### EXTRACT:
===============

The city said the goal is to exhume the remains this summer so scientists can work to determine whether they are connected to the Tulsa Race Massacre.  

But a lot of work needs to be done before that can happen, including adding about 10 more archeologists to the team, the city said. 

The city said a plan for reinterment, or putting the remains back in the ground, must be established before any remains are removed. 

Not everyone on the team agrees the remains should go back to Oaklawn Cemetery if they are found to be victims of the massacre.   

The city said the law requires consent of next of kin to submit a Notice of Disinterment/Re-interment, or a Request for Disinterment Permit. 

“The remains at Oaklawn are currently unidentified, so we are unable to establish their legal representatives, descendants, or legal guardians,” the re-interment plan proposal states.  

However, the city said the law provides another option.  

The plan goes on to state, “If the decedent was a person the final disposition of whose body is the financial responsibility of the state or a political subdivision of the state, the public office or employee responsible for arranging the final disposition of remains of the decedent may grant consent…Accordingly, the City of Tulsa meets the statutory requirement to provide consent for a Notice of Disinterment/Re-interment or a Request for Disinterment Permit.”  

“Any next of kin that we do identify get the authority to control the reinterment,” University of Florida Anthropologist Dr. Phoebe Stubblefield explained. “If we find 18 traumatized individuals and get next of kin for 10, that means the remaining eight unidentified individuals are ones that we need to consider how they’ll be reinterred, because the city stays their next of kin,” Stubblefield said, as an example.  

Once everyone on the investigation team can agree on a plan, it will be submitted to the Oklahoma State Department of Health, which would approve or deny the plan.  

The Public Oversight Committee will meet again in February to continue discussing how to move forward.  

"As soon as we have a recommendation on the reinterment plan from the Public Oversight Committee, we would proceed with filing that paperwork with the Oklahoma State Department of Health,” City of Tulsa Deputy Mayor Amy Brown said in the meeting.  

The current re-interment plan proposal can be found here.  

Oaklawn Cemetery is not the only location the team plans to search.

The city announced Thursday during the meeting that the owner of Rolling Oaks Memorial Gardens Cemetery, who lives out of state, said he is invested in the search, but wants to wait until he can be here in person for the search and would feel most comfortable doing that after he gets his COVID-19 vaccine.

===============

### COMPLETE THE FOLLOWING:
a: From the passage on the Oaklawn Cemetery remains, pull out the words from "Once everyone on" to "in the meeting." and copy them word for word.
b: According to the passage on the Oaklawn Cemetery remains, which state agency will approve or deny the reinterment plan?

### DATA EXCERPT:
===============

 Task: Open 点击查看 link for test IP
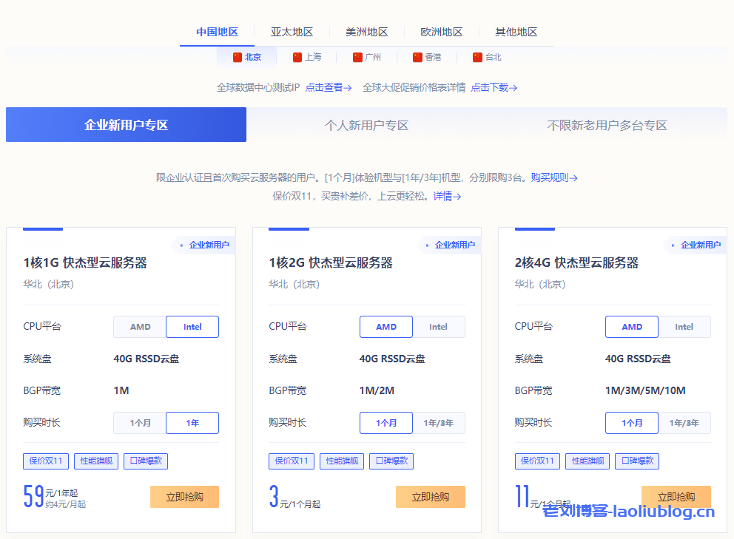(328, 87)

===============

### RESULTS IN ORDER:
a:
Once everyone on the investigation team can agree on a plan, it will be submitted to the Oklahoma State Department of Health, which would approve or deny the plan.  

The Public Oversight Committee will meet again in February to continue discussing how to move forward.  

"As soon as we have a recommendation on the reinterment plan from the Public Oversight Committee, we would proceed with filing that paperwork with the Oklahoma State Department of Health,” City of Tulsa Deputy Mayor Amy Brown said in the meeting.

b: The Oklahoma State Department of Health.